This course explores organizational theory and organizational change within the context of nonprofit organizations. Topics include industry structure, competition and differentiation; integration, diversification, and expansion; and strategic management and leadership of organizational culture and change. We will focus on understanding change at multiple levels -- individual; community; institutional; systems -- in order to examine the complexities as well as inter-related aspects of theorizing and engaging in "change." The course will use multiple pedagogical models -- case studies; experiential real-world exercises; group projects -- to support students' engagement with these topics.
All readings, except for Liu's book, are available online through the course website. (See below.)
Changing Communities – Case Study of a Community Site You will choose a community site to do a mini-case study on. This site cannot be your own; you will thus discuss possible options with classmates to determine an appropriate site. The case study will be done through Bolman & Deal’s (2013) four-frame analysis of organizations.
Real-World Exercise in Institutional Change You will – as a group – engage in a real-world, real-time exercise to implement some form of institutional change. This change is to be done within the context of Merrimack College and be achievable by the end of the course. The class will use a “theory of change” model (Annie E. Casey Foundation, 2004) in developing the focus, action steps, and anticipated outcomes.

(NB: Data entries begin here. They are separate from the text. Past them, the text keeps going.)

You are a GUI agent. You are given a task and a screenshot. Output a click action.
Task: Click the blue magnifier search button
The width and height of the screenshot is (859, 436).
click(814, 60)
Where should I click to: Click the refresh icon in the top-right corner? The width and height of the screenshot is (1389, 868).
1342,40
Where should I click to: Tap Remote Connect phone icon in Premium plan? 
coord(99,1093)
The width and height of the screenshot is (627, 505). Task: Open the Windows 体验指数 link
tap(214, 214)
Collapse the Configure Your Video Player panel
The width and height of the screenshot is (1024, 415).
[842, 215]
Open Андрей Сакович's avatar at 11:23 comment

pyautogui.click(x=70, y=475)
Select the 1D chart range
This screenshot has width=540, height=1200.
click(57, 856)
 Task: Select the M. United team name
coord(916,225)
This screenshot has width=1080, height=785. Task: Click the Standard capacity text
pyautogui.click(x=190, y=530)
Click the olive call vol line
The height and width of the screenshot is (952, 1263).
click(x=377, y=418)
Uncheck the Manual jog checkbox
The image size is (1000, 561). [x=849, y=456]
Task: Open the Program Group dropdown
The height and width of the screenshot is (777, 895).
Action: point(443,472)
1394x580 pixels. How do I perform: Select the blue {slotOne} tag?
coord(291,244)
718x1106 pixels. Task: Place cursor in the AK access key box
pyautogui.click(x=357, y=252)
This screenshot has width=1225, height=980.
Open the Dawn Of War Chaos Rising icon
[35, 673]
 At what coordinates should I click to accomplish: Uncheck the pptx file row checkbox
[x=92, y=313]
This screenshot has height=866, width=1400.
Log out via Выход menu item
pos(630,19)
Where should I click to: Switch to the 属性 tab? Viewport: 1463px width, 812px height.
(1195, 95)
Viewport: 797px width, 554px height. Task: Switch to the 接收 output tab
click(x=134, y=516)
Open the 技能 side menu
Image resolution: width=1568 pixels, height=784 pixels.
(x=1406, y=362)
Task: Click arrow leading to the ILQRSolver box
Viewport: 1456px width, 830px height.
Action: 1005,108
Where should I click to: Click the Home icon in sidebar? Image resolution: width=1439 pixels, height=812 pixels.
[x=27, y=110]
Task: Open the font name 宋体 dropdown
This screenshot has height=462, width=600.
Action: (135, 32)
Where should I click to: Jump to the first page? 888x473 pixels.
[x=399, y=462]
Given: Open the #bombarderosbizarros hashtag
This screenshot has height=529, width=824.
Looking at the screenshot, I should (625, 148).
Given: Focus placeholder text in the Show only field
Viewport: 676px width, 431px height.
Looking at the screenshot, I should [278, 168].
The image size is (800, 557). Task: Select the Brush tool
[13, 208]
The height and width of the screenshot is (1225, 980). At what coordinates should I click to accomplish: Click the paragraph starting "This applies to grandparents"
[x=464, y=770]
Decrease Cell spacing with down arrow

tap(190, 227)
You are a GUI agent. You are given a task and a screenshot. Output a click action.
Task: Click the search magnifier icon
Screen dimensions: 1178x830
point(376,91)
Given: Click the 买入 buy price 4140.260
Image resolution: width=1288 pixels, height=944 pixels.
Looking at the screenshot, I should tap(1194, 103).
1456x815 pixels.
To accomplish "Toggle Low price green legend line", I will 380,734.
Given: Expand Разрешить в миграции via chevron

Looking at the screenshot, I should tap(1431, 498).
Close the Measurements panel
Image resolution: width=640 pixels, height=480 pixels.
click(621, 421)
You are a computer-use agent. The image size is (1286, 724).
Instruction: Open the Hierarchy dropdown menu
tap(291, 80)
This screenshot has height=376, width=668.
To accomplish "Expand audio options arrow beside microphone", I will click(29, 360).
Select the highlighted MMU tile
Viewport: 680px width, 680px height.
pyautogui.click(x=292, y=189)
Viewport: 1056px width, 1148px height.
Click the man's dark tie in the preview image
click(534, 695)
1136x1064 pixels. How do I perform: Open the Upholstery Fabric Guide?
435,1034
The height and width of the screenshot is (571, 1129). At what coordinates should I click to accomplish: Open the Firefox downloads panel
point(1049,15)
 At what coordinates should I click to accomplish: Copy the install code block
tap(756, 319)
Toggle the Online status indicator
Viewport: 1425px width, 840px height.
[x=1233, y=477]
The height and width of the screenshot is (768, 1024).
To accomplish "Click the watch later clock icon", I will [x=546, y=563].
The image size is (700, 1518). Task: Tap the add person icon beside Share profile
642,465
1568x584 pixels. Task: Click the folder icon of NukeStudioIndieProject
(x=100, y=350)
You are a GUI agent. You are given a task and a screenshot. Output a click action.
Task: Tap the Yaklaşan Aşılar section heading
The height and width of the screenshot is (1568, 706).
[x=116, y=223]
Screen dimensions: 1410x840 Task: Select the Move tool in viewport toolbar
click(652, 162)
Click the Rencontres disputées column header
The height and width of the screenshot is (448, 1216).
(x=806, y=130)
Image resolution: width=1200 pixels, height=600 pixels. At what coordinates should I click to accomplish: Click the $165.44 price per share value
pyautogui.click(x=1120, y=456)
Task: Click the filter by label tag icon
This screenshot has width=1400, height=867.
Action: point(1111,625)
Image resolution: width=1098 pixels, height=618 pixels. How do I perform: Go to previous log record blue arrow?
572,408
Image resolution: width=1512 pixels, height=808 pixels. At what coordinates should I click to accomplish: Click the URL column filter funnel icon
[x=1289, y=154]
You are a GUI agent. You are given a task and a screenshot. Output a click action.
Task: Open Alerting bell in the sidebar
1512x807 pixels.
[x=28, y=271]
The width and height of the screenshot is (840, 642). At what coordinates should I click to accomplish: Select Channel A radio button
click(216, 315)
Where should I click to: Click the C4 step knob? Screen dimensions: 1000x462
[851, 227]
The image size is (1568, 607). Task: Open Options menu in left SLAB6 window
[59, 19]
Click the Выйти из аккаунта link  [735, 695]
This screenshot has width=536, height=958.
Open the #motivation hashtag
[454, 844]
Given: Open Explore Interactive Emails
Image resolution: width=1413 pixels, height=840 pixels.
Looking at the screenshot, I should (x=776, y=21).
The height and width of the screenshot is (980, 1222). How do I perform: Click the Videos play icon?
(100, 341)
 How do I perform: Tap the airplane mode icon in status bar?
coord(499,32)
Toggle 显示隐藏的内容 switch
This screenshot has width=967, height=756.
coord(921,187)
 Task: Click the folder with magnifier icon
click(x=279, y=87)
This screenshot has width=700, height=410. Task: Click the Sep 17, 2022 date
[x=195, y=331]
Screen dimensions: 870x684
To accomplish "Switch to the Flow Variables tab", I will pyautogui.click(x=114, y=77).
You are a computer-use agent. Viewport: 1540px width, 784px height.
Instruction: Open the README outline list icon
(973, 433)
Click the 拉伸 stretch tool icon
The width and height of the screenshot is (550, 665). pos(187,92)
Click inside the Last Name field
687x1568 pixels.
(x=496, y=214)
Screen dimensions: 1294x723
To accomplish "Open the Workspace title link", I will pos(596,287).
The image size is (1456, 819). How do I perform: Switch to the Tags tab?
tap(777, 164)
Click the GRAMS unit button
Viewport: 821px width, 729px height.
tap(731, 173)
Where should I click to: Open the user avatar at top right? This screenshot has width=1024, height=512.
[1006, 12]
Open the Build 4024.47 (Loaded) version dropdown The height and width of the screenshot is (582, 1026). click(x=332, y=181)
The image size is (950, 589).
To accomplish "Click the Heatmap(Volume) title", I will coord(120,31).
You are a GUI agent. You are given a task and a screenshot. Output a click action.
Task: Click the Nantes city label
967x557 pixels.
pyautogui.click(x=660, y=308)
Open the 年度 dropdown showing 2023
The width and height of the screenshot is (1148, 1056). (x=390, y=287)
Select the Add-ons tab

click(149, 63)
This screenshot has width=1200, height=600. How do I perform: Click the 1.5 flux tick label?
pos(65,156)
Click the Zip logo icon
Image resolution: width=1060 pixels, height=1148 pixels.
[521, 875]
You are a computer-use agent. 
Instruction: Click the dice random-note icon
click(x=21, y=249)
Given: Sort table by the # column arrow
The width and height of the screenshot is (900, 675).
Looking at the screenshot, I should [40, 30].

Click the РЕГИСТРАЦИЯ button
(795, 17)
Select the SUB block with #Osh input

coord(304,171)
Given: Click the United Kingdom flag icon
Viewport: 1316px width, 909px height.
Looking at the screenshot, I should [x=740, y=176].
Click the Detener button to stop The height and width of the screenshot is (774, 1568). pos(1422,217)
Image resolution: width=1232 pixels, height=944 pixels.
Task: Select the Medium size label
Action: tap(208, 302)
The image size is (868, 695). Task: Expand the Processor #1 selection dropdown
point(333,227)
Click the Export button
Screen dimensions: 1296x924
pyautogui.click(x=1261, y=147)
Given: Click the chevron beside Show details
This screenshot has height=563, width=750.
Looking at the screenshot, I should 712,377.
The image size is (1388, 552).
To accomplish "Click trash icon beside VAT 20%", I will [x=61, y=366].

Real-World Exercise in Systems Change You will – as an individual and in a small group – engage in a real-world, real-time exercise to understand and engage with an ongoing initiative that has systems change as its goal. Namely, the professor has spearheaded an initiative to document, develop, and disseminate research and practices of academic programs – majors, minors, and certificates – in community engagement (e.g., Butin, 2006, 2010, 2012). You will work to update this initiative and examine its spread.
Final Paper You are to choose a topic of your choice for the final paper. The overarching goal is to demonstrate that you can articulate, analyze, reflect upon, and synthesize the issue chosen. The final paper can incorporate any aspect of the course, including the case study, or exercises in institutional or systems change.